== OBIETTIVO DICHIARATO ==
Prosegui il testo sul filobus numero 75 di Gianni Rodari, riprendendo subito dopo l'ultima frase riportata.

In alcuni racconti di Gianni Rodari il filobus numero 75 è il protagonista di improvvise deviazioni dall’itinerario prestabilito, quando, in occasione dell’arrivo della primavera, trasforma i desideri inconsci di libertà comuni a tutti i passeggeri in divertenti fughe dalla città verso la campagna alla riscoperta della natura. Nel racconto che abbiamo scelto e che viene presentato diviso in tre parti, il narratore esordisce con i versi di una canzone degli alpini intitolata E col cifolo del vapore (cifolo nel dialetto veneto significa fischio), che potete ascoltare qui nella sua versione sinfonica mentre leggete il testo che vi diamo di seguito:
E col cifolo del vapore la partenza de lo mio amore. L’è la partenza de lo mio amore, chissà quando ritornerà. Tornerò ‘sta primavera con la sciabola insanguinata. Ma se ti trovo già maritata, ohi che pena ohi che dolor. Ohi che pena ohi che dolore, la partenza de lo mio amore. Starò piuttosto senza mangiare, ma l’amore lo voglio far.

== MATERIALE RACCOLTO ==
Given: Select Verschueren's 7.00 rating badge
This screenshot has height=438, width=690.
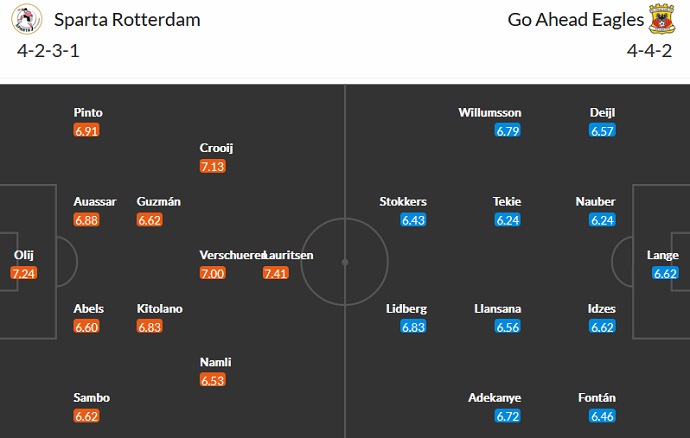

== RISULTATO FINALE ==
IL FILOBUS N. 75 di Gianni Rodari
«Tornerò di prima primavera/ con la sciabola insanguinata/ e se ti trovo già maritata (1)/ o che pena o che dolor…» Mi domando perché la vecchia, bizzarra canzone popolare mi stia tormentando con tanta insistenza fin dal momento in cui preparavo il rasoio per la barba, e con tanta fastidiosa impertinenza (2) adesso, mentre ben provvisto di giornali monto sul filobus numero 75 per andare in ufficio. Sono sul punto di mettermi a canticchiarla a bassa voce, come per dar sfogo (3) a una segreta gioia, mentre al contrario il cielo sa che piega tormentosa stiano prendendo i miei pensieri. Andare in ufficio, in una giornata soave, questo sole dolce, questo cielo tentatore, è un delitto contro natura, un peccato mortale, un oltraggio (4) alla primavera. Bisognerebbe essere processati, per questo, e condannati a pene severissime.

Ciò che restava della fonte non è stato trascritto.